When I first encountered this rule at the age of 16, I found it very hard to believe. My physics teacher, Mr. Sills, explained it. He was a charming but eccentric vegan who fascinated his students by violating the norms of everyday dress. Because he eschewed all use of leather, he wore tennis shoes, which were mildly scandalous in middle-class British society in 1961. Worse still, because vinyl belts did not yet exist, he held up his trousers with old pieces of string.
But getting back to the corkscrew rule — he asked me to imagine that I was turning a corkscrew. If the linear travel of the corkscrew into the cork was compared with an electric current flowing through a straight wire, the current would create a magnetic force circling around the wire in the same direction as the turning of the screw. This is shown above (from my book Make: Electronics), where electricity is flowing away from you through the wire.
The right-handedness of this rule depends on the convention that electricity flows from positive to negative. But whichever way you imagine the flow, the rule suggests that the universe must be asymmetrical. I found that very hard to accept. Why should it be a right-handed corkscrew? Why not a left-handed corkscrew? Who ever decided that electricity should behave this way?
Mr. Sills believed in a deity. He said this was the only reasonable explanation for the behavior of water as it freezes. When ice forms in lakes, its expansion causes it to be lighter than unfrozen water, making it rise to the surface, which enables fish to continue living beneath.

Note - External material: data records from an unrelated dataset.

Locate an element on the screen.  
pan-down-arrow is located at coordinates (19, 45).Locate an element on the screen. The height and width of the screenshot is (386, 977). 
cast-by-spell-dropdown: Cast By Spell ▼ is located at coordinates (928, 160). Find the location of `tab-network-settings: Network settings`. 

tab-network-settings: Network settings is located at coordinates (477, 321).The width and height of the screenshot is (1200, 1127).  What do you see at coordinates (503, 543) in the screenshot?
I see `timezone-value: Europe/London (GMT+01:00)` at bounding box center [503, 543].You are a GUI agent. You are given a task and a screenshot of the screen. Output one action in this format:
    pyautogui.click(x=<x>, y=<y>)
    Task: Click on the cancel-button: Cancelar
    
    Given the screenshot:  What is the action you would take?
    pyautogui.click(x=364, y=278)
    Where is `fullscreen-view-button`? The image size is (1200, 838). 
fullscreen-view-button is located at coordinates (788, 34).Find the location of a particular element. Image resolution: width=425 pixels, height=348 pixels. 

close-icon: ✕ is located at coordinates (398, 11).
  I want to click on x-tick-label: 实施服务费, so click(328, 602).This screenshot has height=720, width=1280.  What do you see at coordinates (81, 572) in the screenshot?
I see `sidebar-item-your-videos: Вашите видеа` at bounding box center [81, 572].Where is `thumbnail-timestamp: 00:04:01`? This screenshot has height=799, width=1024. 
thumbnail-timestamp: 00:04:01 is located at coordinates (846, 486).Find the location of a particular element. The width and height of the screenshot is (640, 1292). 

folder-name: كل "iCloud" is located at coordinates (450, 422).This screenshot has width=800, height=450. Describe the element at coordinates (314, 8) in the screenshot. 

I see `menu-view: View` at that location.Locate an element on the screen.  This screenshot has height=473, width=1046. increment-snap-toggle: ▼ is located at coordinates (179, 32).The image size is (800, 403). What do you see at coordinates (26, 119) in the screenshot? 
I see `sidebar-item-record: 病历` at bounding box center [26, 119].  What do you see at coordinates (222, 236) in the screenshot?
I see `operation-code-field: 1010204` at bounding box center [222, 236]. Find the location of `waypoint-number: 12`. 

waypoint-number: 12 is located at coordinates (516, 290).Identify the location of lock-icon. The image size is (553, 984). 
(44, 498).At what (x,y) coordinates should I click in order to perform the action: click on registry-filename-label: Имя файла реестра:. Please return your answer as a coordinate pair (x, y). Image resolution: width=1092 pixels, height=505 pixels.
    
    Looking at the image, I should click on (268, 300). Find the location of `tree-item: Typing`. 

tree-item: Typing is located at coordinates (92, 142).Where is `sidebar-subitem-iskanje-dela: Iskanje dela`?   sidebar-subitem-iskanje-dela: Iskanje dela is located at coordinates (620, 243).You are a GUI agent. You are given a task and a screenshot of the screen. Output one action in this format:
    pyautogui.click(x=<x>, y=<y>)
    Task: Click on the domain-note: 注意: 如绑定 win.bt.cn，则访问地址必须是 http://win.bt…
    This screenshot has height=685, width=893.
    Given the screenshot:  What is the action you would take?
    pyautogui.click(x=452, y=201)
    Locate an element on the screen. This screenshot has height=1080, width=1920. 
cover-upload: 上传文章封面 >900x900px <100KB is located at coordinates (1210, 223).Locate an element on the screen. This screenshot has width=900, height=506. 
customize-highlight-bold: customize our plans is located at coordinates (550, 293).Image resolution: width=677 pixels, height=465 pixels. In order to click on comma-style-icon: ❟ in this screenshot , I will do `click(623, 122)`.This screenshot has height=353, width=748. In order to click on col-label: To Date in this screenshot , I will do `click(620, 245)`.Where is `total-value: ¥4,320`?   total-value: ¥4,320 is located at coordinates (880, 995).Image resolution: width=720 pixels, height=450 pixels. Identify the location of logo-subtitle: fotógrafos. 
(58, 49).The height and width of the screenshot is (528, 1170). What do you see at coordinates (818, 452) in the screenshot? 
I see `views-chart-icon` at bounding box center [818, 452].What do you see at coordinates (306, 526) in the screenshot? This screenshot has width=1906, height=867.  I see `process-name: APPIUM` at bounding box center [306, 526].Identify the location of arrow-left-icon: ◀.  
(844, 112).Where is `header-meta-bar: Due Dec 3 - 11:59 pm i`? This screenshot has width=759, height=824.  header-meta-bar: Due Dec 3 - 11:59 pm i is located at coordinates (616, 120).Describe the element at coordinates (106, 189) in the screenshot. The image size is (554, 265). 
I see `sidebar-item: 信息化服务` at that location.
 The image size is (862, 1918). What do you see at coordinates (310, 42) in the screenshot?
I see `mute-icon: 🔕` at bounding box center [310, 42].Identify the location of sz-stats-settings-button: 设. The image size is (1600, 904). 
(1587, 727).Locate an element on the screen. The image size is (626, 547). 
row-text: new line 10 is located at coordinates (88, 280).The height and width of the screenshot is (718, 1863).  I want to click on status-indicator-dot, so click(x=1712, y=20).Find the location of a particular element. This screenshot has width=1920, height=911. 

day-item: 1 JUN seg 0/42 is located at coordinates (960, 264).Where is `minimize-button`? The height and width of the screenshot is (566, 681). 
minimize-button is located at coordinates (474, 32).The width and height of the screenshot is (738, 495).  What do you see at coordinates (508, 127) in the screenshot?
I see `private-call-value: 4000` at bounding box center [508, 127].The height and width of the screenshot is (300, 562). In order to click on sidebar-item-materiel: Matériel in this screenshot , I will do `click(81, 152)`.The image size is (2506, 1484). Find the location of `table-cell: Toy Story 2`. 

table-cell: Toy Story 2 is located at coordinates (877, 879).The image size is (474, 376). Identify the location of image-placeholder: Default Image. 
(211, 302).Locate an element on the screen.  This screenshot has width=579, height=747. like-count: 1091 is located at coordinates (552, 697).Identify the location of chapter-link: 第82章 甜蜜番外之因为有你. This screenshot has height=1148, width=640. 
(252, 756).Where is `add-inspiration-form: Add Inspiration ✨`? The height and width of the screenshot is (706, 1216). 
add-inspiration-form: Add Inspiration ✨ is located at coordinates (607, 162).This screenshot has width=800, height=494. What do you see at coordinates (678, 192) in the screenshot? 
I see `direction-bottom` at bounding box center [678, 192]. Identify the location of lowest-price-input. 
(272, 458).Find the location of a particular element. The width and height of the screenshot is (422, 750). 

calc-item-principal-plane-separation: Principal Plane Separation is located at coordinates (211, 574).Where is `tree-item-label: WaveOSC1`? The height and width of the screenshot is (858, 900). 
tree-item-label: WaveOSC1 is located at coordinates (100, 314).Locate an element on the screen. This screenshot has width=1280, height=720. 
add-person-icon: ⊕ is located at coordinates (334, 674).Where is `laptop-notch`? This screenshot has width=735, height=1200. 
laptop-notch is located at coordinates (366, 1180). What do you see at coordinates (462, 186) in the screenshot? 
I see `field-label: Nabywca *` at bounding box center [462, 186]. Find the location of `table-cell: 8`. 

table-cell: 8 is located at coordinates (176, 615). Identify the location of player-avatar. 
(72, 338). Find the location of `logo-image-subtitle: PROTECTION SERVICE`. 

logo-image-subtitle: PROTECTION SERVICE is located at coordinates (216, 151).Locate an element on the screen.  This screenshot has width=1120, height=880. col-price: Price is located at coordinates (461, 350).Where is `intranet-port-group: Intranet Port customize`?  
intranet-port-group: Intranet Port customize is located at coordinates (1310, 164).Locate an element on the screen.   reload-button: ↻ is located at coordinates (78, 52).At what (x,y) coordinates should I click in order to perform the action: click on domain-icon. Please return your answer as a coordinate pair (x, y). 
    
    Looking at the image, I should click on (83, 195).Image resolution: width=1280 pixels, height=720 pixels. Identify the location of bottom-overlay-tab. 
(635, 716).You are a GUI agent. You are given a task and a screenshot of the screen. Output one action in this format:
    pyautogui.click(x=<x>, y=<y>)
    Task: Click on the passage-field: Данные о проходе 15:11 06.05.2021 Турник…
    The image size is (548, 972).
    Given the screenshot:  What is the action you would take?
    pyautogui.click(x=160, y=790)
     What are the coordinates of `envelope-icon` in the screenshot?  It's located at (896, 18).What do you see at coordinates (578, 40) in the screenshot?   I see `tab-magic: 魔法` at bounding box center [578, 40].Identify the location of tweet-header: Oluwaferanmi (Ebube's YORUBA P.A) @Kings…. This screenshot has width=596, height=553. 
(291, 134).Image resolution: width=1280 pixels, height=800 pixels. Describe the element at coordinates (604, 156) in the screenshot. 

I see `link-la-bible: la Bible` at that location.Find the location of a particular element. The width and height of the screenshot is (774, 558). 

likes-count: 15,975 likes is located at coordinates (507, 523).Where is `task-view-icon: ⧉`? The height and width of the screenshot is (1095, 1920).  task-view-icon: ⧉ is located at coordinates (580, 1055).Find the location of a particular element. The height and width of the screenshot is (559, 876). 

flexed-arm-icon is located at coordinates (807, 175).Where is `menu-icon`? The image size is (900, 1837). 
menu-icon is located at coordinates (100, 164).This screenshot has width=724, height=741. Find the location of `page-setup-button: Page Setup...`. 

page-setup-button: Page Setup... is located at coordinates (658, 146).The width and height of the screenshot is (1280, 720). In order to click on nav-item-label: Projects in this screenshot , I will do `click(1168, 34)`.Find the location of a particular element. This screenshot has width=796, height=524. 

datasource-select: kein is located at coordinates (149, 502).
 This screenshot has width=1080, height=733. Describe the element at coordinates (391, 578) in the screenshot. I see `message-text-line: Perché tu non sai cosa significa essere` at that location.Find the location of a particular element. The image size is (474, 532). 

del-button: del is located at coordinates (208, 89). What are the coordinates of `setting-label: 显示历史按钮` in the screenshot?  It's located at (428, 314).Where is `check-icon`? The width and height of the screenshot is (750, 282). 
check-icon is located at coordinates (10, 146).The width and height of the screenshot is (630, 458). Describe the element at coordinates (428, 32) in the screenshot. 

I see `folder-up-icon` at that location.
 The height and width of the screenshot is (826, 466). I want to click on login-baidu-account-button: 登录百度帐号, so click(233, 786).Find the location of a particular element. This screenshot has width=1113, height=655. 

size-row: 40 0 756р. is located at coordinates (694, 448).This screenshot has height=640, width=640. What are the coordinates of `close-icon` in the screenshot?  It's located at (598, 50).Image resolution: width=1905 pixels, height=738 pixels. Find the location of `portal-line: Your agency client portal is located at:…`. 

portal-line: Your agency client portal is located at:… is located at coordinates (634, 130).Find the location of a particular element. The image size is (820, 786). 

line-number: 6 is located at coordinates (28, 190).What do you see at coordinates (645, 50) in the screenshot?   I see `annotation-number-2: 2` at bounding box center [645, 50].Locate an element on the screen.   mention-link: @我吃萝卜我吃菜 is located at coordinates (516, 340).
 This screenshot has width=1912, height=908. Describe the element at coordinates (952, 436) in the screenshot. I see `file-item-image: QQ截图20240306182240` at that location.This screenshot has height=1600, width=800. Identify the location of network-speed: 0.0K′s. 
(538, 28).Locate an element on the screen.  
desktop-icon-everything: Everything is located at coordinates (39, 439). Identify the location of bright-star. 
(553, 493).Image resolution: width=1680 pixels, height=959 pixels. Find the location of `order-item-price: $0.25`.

Hence, life was able to evolve, and because water is the only compound that behaves this way, Mr. Sills speculated that some entity must have rigged the system.
However, he ducked the issue of cosmic symmetry, preferring to demonstrate the truth of the right-handed-corkscrew rule experimentally. This is done by bending the wire into a loop, creating a net magnetic force through the center, as shown above. If you add more loops to build a coil, you have an electromagnet.
A useful aspect of the cause-and-effect relationship between electricity and magnetism is that it's reversible. "Useful" is an understatement, as modern civilization totally depends on it. Instead of passing electricity through a coil to create a magnetic force, you can pass a magnet through a coil to generate electro-motive force — that is, electricity flowing through the wire. The moving magnetic field interacts with electrons and pushes them around.This principle is used in the generation of electricity in power stations everywhere in the world.
Suppose we imagine a loop of wire becoming a closed ring of metal. Now imagine that the ring is stretched to become a tube. Moving a magnet through the tube still pushes the electrons around, although now they are just running in circles. These circulations are called eddy currents.
[Video Link] For a dramatic demonstration of the consequences, all you have to do is drop a powerful magnet through a tube made of metal that is nonmagnetic but is a good electrical conductor. Copper or aluminum will do the job. The magnet behaves as if it's falling through molasses. Nothing visible is preventing it from falling freely, but its interaction with electrons in the tube requires energy, and the energy is obtained by stealing it from the pull of gravity.
Even this is not the whole story. Electrons flowing through a conductor will generate some heat. This is the principle which causes a fuse to blow if too much current flows through it, as the fuse gets hot and melts.
Very little heat is created if the conductor has a low resistance — but still, the heat is there. Therefore the work that is done by gravity, pulling a magnet through a tube, is converted partially into heat. Energy, as always, is conserved.
In the days when I was learning about electricity and magnetism, I never saw the tube-and-magnet demo. Aluminum was costly back then, and simple iron magnets were not very powerful. A neodymium magnet is necessary to create a significant, dramatic effect. These are the strongest known type of magnets, developed collaboratively by General Motors and Hitachi in the 1980s.
I like to think that if my physics teacher were alive today, he would be doing the demo — and I might be a little more willing to believe the right-handed-corkscrew rule.